In contrast to E. faecalis, Enterococcus faecium causes only weak lethality as demonstrated by monitoring the bacterial load after infection of G. mellonella. However, virulence was significantly increased when the antibiotic and stress response regulator (AsrR) was deleted.⁶⁵ The parenteral load markedly decreased from 1×10⁶ to 3×10⁴ CFU after 72h, whereas the asrR^- mutant load only slightly decreases to 2.8×10⁵ CFU.

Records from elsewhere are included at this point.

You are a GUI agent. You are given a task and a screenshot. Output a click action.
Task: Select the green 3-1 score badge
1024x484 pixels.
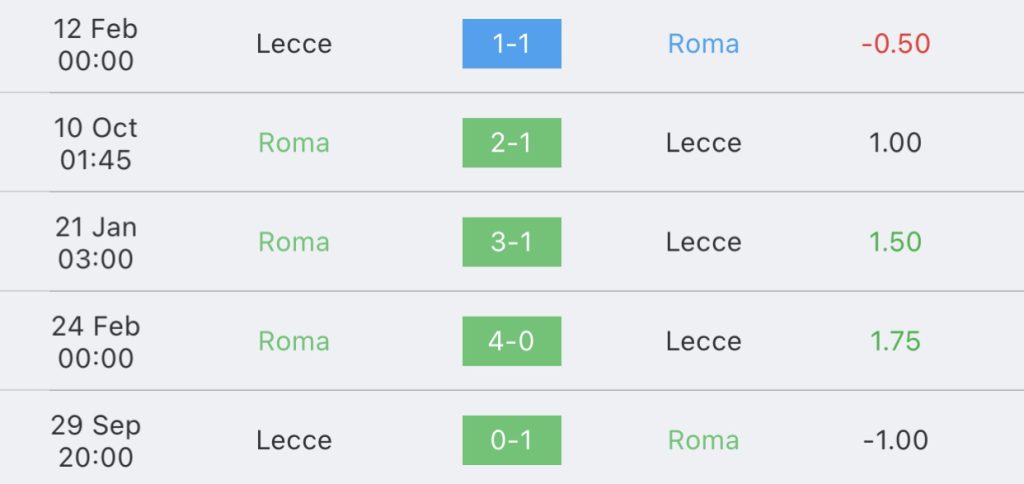[x=511, y=241]
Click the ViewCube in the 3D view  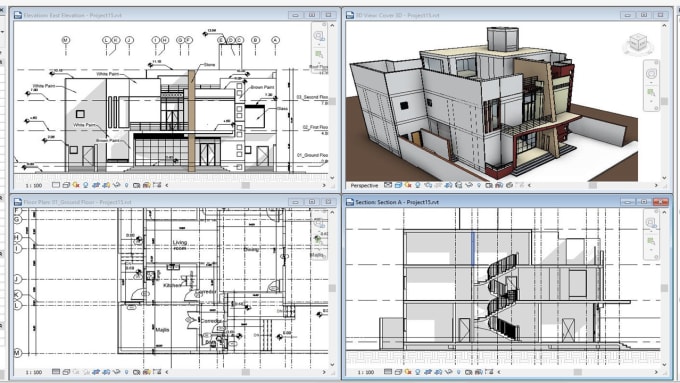(x=638, y=44)
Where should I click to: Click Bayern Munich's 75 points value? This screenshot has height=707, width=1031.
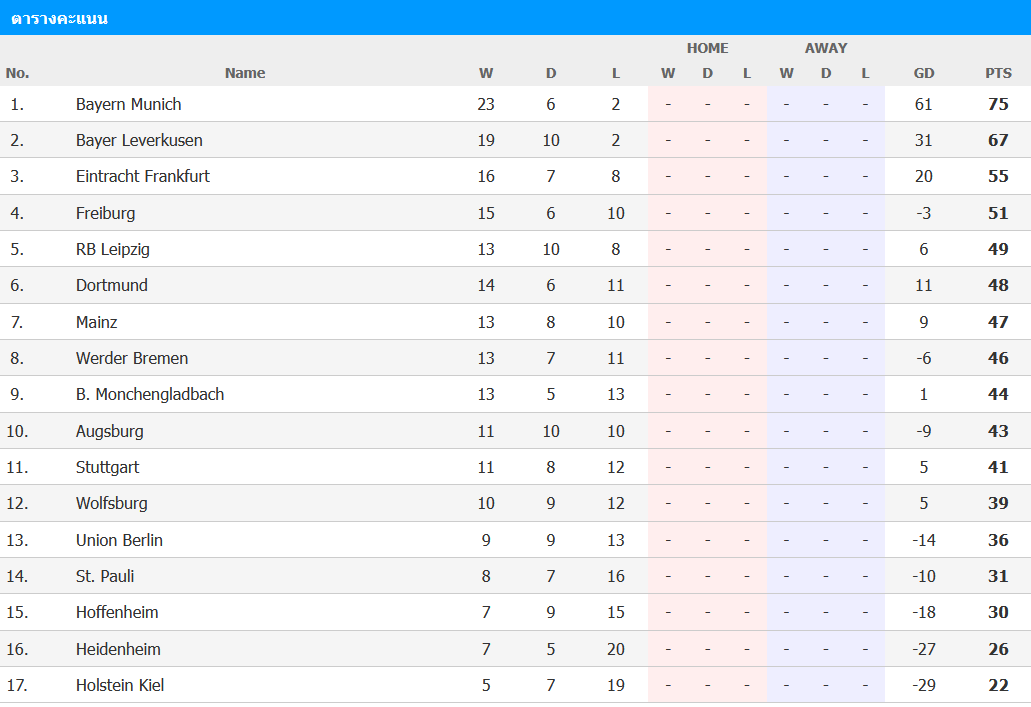coord(998,105)
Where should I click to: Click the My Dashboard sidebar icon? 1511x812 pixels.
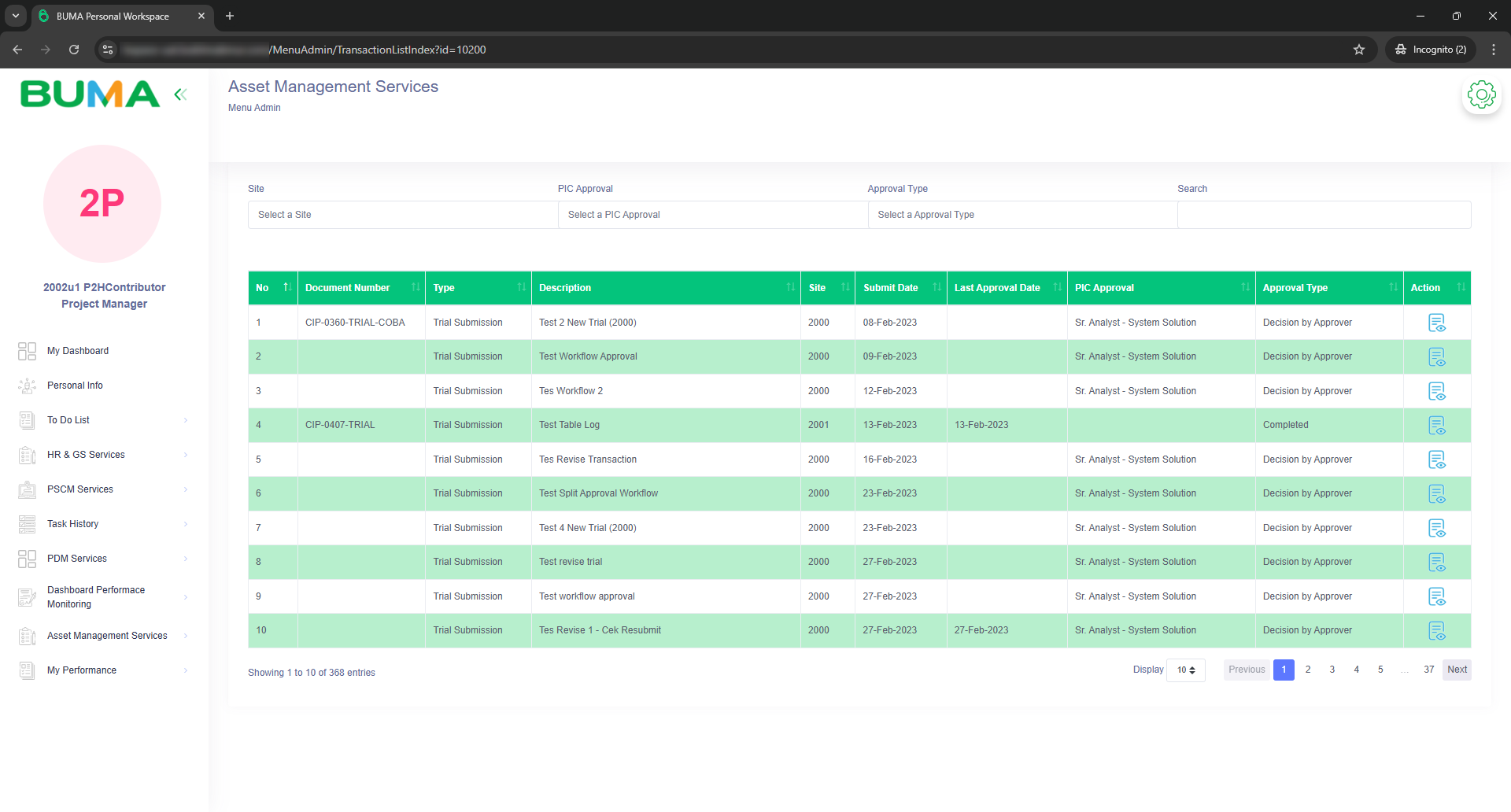click(28, 351)
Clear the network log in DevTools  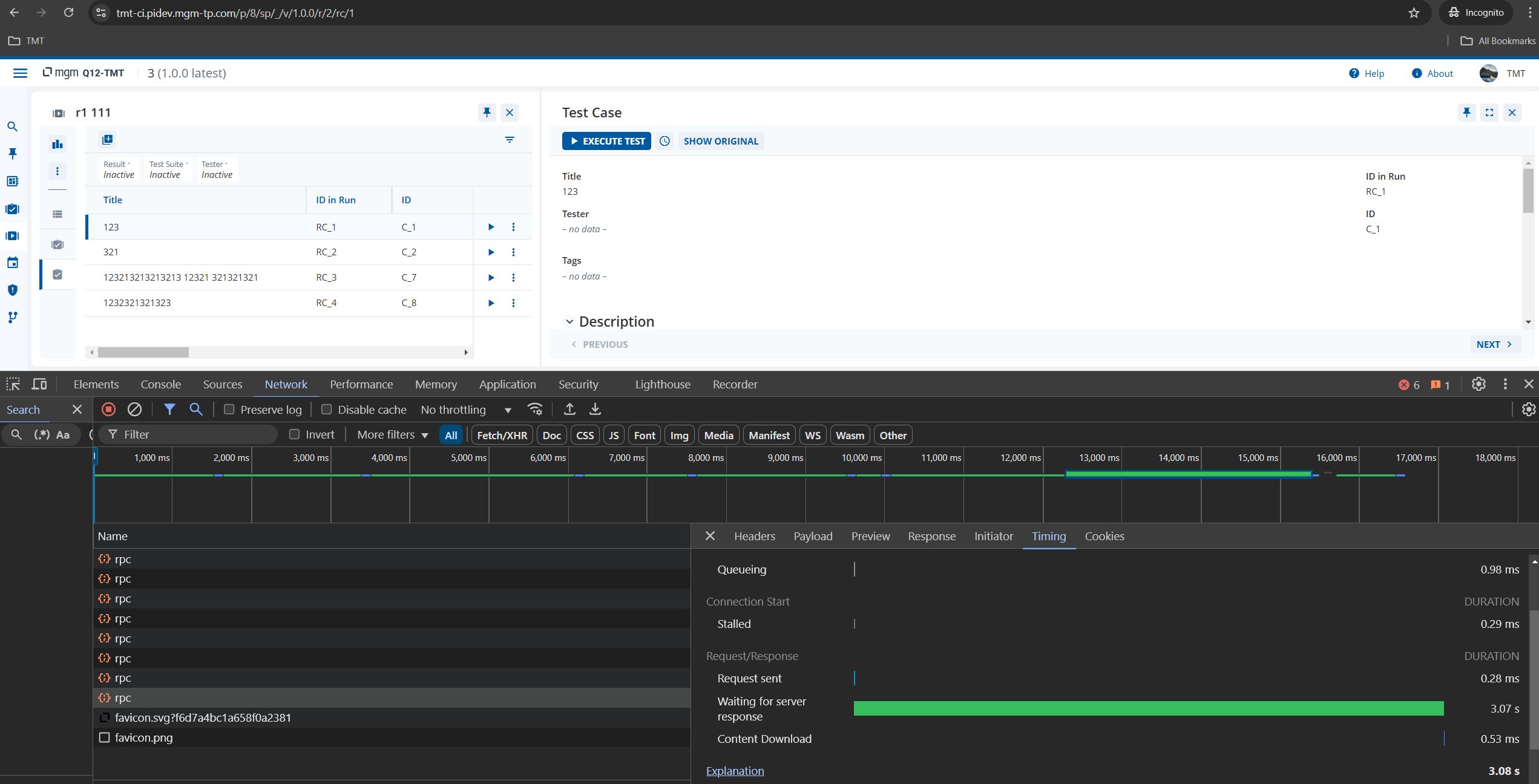[x=134, y=410]
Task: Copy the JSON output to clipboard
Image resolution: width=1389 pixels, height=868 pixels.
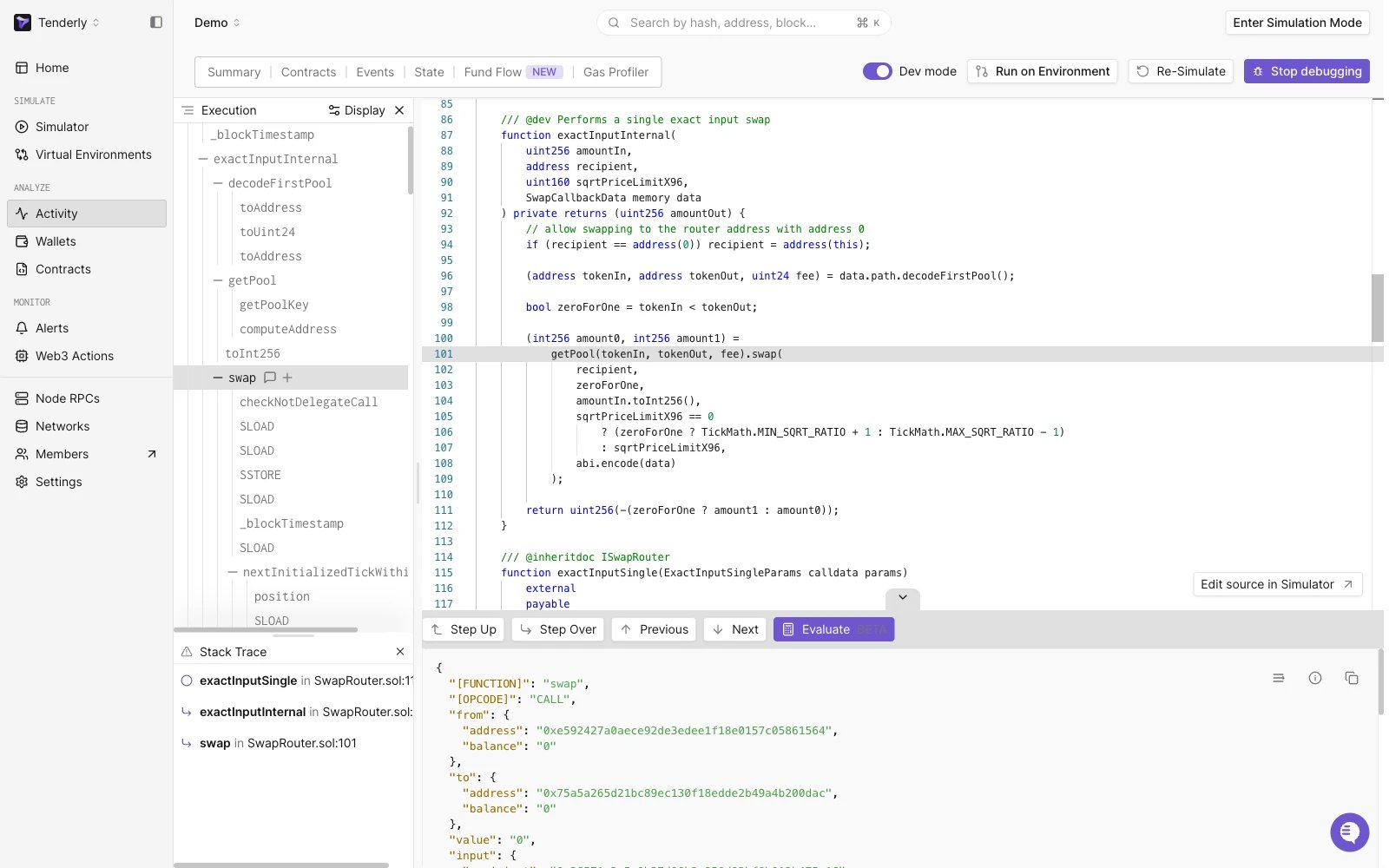Action: tap(1352, 678)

Desbois and Coote have shown that G. mellonella larvae infected with S. aureus were killed in a dose-dependent manner. Infection with 1×10⁷ CFU resulted in complete killing after 24h, whereas infection with 1×10⁵ CFU resulted in ∼20% killing after 120h. Virulence was temperature-dependent with more efficient killing at increasing temperatures when tested at 25°C, 30°C, and 37°C.⁴⁶ Over recent years, the G. mellonella model was mainly used for screening potential antistaphylococcal drugs (see section 6), but analysis of selected virulence factors has also been reported. Deletion of the Sec pathway (SecDF⁻) significantly reduced virulence in the G. mellonella model and this was consistent with reduced cytotoxicity and invasion of human umbilical vein endothelial cells.⁶⁷

Mukherjee et al. investigated the suitability of the G. mellonella model to study L. monocytogenes infections and found that at infection doses of 10⁶ CFU, the model could distinguish between pathogenic L. monocytogenes and nonpathogenic Listeria species, such as L. innocua. The model also proved to be a valuable tool to study attenuated L. monocytogenes strains. Deletion mutants with deficiencies in phospholipase B (PLB), listeriolysin (LLO, Hly), metalloproteinase Mpl (an important spreading factor) and Act (a protein that directs polymerization of actin in the host cell), as well as isogenic mutants lacking the virulence gene cluster (vgc) and the virulence gene regulator PrfA all showed increased survival rates of G. mellonella larvae. Virulence of the mutant strains correlated well with previous results obtained from mouse models.⁷⁰ Infection of larvae with L. monocytogenes results in increased production of lysozyme, galiomycin, gallerimycin and insect metalloproteinase inhibitor (IMPI),⁷⁰ activation of the phenoloxidase system and hemocyte destruction.⁶⁸ Increased expression of cecropin D has also been reported and these AMPs had a strong inhibitory effect on L. monocytogenes.⁶⁹ L. monocytogenes also elicits a cellular immune response with formation of nodules (melanized cellular aggregates) that contained entrapped bacteria on the surface of the brains. These nodules are similar to structures on the brain of humans infected with L. monocytogenes.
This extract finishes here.